L’Aquila si mobilita contro la restituzione delle tasse
Striscioni, cartelli, fasce tricolore e bandiere neroverdi. L’Aquila risponde compatta alla mobilitazione convocata per dire no alla restituzione delle tasse sospese a imprese e protagonisti nelle aree colpite dal terremoto del sei aprile 2009. La richiesta arriva dalla Commissione europea che considera le somme milionarie aiuti di Stato. Partiti, alle 10.30 in punto, come da programma, in migliaia (6mila secondo gli organizzatori) sono scesi in strada, in rappresentanza di istituzioni territoriali, locali e nazionali (Comune e Regione in primis), ma anche forze sociali e sindacali, attività produttive e dipendenti. In corteo anche tantissimi studenti delle scuole medie e superiori dell’Aquila e varie delegazioni dei Comuni abruzzesi, tra cui quella di Pescara, guidata dal primo cittadino Marco Alessandrini.
Presenti vari parlamentari abruzzesi. Secondo una stima, si parla di una richiesta oltre 100 milioni di euro: è questa la cifra complessiva (al netto di sanzioni e interessi) ottenuta mettendo insieme tutte le cartelle esattoriali notificate a oltre 350 imprese nell’area del Cratere sismico. La mobilitazione si svolge nonostante la proroga di 120 giorni concessa negli ultimissimi giorni. È stata confermata anche la opposizione al Tar contro la nomina del commissario incaricato del recupero delle somne nominato dalla presidenza del consiglio che si discuterà il 18 aprile.
Intanto, da Bruxelles, arrivano alcune precisazioni. Vanno restituite solo le compensazioni fiscali ingiustificate, ovvero quelle ricevute da imprese che non avevano attività economiche ma solo la sede legale sul territorio o che hanno ricevuto di più rispetto ai danni subiti. Compensazioni che riguardano esclusivamente il sisma del 2009. A precisarlo è un portavoce della Commissione Ue all’Ansa, in occasione delle proteste all’Aquila contro la restituzione delle tasse, ricordando che qualche settimana fa la stessa Bruxelles ha dato l’ok allo schema di aiuti da 44 milioni di euro per il 2018-2020 per i terremoti del 2016-2017.

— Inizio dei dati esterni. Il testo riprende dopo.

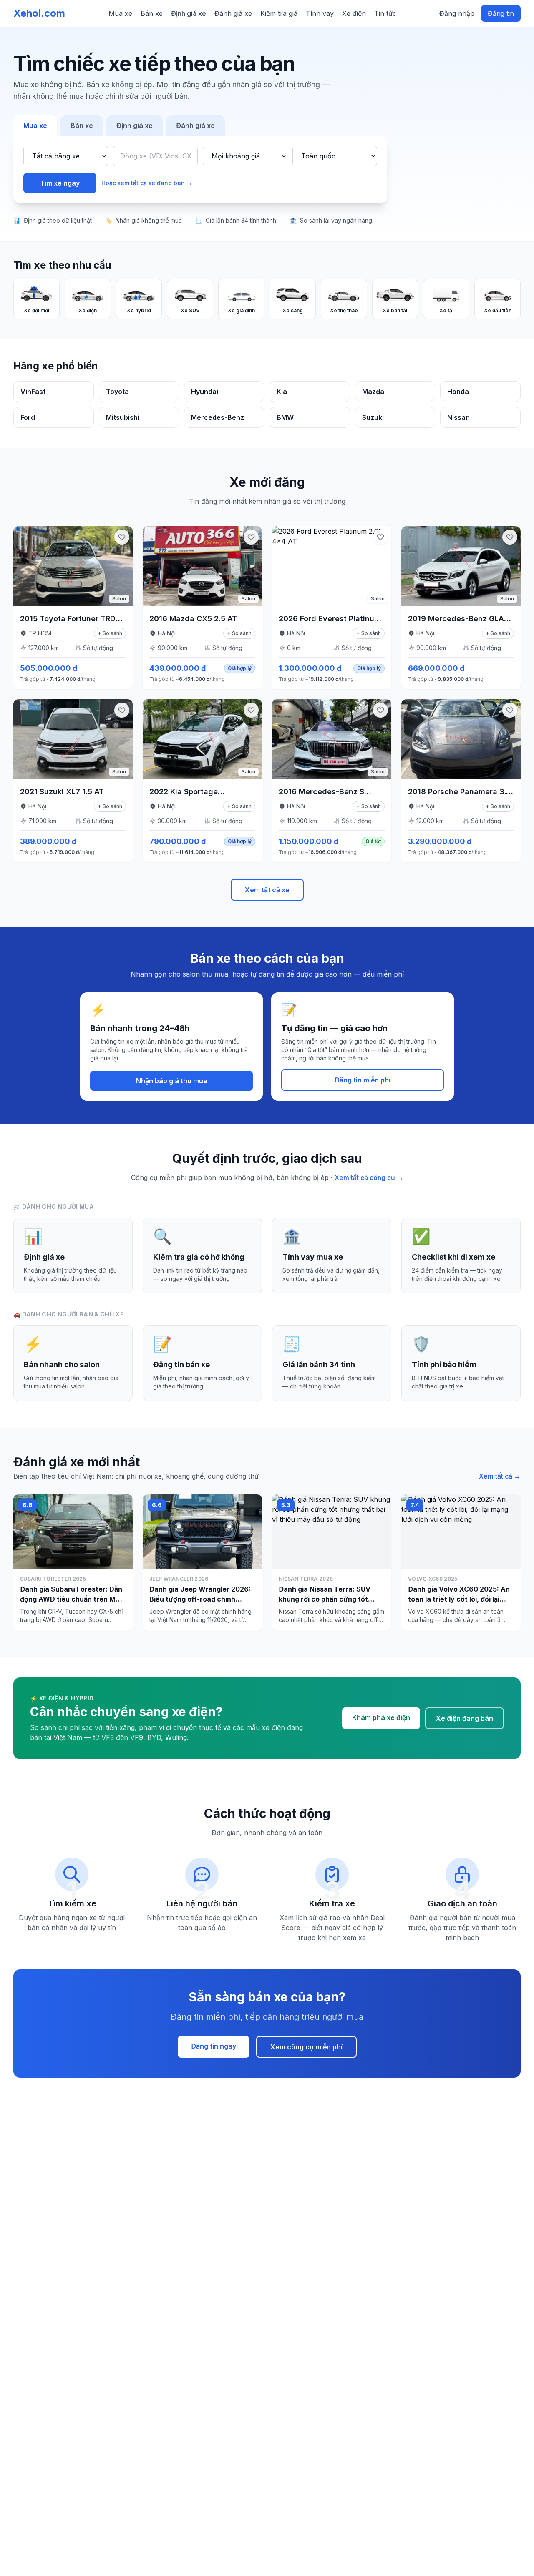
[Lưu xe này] (121, 537)
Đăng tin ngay (213, 2046)
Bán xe (152, 13)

Il caso risale a una decisione del 2015, quando la Commissione ha trovato che l’insieme delle misure italiane prese tra il 2002 e il 2011 per le agevolazioni fiscali alle imprese vittime delle catastrofi naturali «non erano ben mirate» in quanto «non richiedevano in alcun modo di dimostrare di aver subito danni».
«Il risultato», sottolinea il portavoce, «è che alcune imprese hanno ricevuto compensazioni senza aver sofferto danni, e altre ne hanno ricevute di più del valore dei danni. La Commissione sostiene pienamente la necessità di intervenire nelle aree colpite dai disastri naturali», ha ricordato il portavoce Ue, e per questo «le regole Ue sugli aiuti di stato consentono esplicitamente e forniscono ampi margini agli stati membri per compensare le imprese per i danni reali subiti come conseguenze dei disastri naturali».
La precedente legislazione italiana, in vigore ancora quando avvenne il terremoto del 2009, però, non richiedeva di dimostrare i danni subiti. Di conseguenza, «un’azienda registrata nell’area colpita ma senza alcuna presenza fisica o attività economica nell’area era intitolata a ricevere il sostegno pubblico», ha spiegato il portavoce. Quindi alcune imprese si sono ritrovate con «un indebito vantaggio economico sulle loro concorrenti». Secondo le regole Ue, questo costituisce un aiuto di stato illegale e va quindi recuperato per rimediare alla distorsione del mercato così causata. Bruxelles non ha una stima precisa di quanto ammontino gli aiuti illegali da recuperare, in quanto si tratta di una competenza dell’Italia.